Victor Ivrii

Wed, Oct 22:
5.30pm, room 310
Fri, Oct 24:
7.10pm, room 308
Wed, Oct 29:
5.30pm, room 310

Description

What is Microlocal Analysis?

Microlocal Analysis is a theory of Pseudo-Differential Operators and Fourier Integral Operators (PDOs and FIOs). It draws on many rich traditions in mathematics including the links between analysis and geometry and has a powerful application to partial differential equations (PDEs). For example, all the significant progress in linear PDEs for the last 35 years has been based on microlocal analysis and many important advances in non-linear PDEs over this period were also based on microlocal analysis.

PDO are generalization of (partial) differential operators (DO) and PDO appear as parametrices (almost inverse) of elliptic DO (and parabolic DO unless we stick with classical'' PDOs). 0-order PDOs are singular integral operators. There is a very nice calculus of PDOs which make them extremely useful tool.

FIO appear as propagators of hyperbolic and similar equations.

Microlocal analysis comes in few flavors. One of the possible classifications is: semi-classical with explicit asymptotics with respect to a small parameter $h$ (Plank constant or wavelength) and classical (standard or more general) where there is no explicit parameter and asymptotics is with respect to the smoothness (or something like this). However, there is still implicit small parameter and microlocal analysis is asymptotical by its nature.

We will consider semi-classical PDOs and FIOs: one can always get from there to standard PDOs and FIOs but semi-classical theory has more applications.

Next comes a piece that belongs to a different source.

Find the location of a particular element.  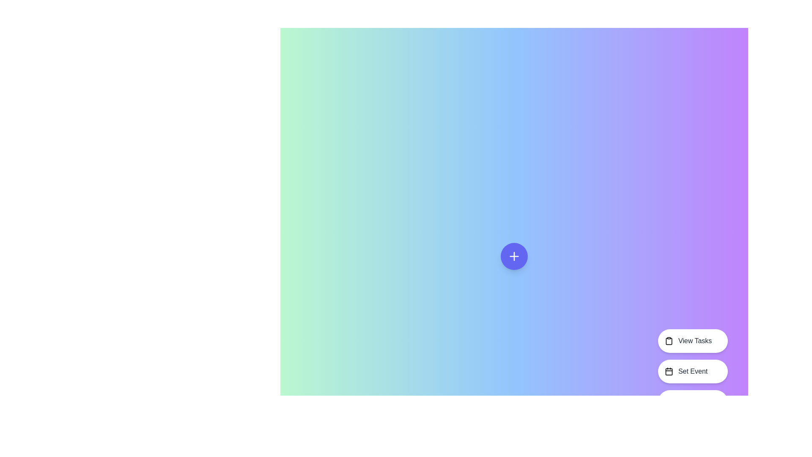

Less formal description of (semi-classical) microlocal analysis is a semi-classical limit of quantum mechanics'' or high-frequency limit of electrodynamics'' (etc). This is really difficult and exciting topic to understand how quantum mechanics yields classical mechanics as Plank constant $h$ goes to $0$ (in contrast to trivial Special relativity yields Newton mechanics as light speed $c\to \infty$; the fundamental difference is that quantum and corresponding classical objects are mathematically completely different while special relativity and Newton mechanics objects are exactly the same). However course will not be physical.

So, Microlocal means local both in coordinates and momenta. There are direct and deep connections with Global Analysis.

Knowledge of PDE would be an asset but is not necessary.

Lecture 1: Pseudodifferential operators

• Quantization, symbols and operators. Calculus. Boundedness.
• Wave Front sets. Microlocalization. Logarithmic uncertainty principle.

Lecture 2: Propagation and Fourier Integral Operators

• Propagation of Singalarities: the problem. Heisenberg approach (evolution of PDOs). Classical and Quantum evolution.
• Propagation of Singularities: the problem. Heisenberg approach (evolution of PDOs). Classical and Quantum evolution.
• Energy estimates method.

Lection 3: Spectral Asymptotics

• Problem. Sharp spectral asymptotics. Tauberian Method.
• Poisson relation. Sharp spectral asymptotics and closed geodesics. Weyl conjecture.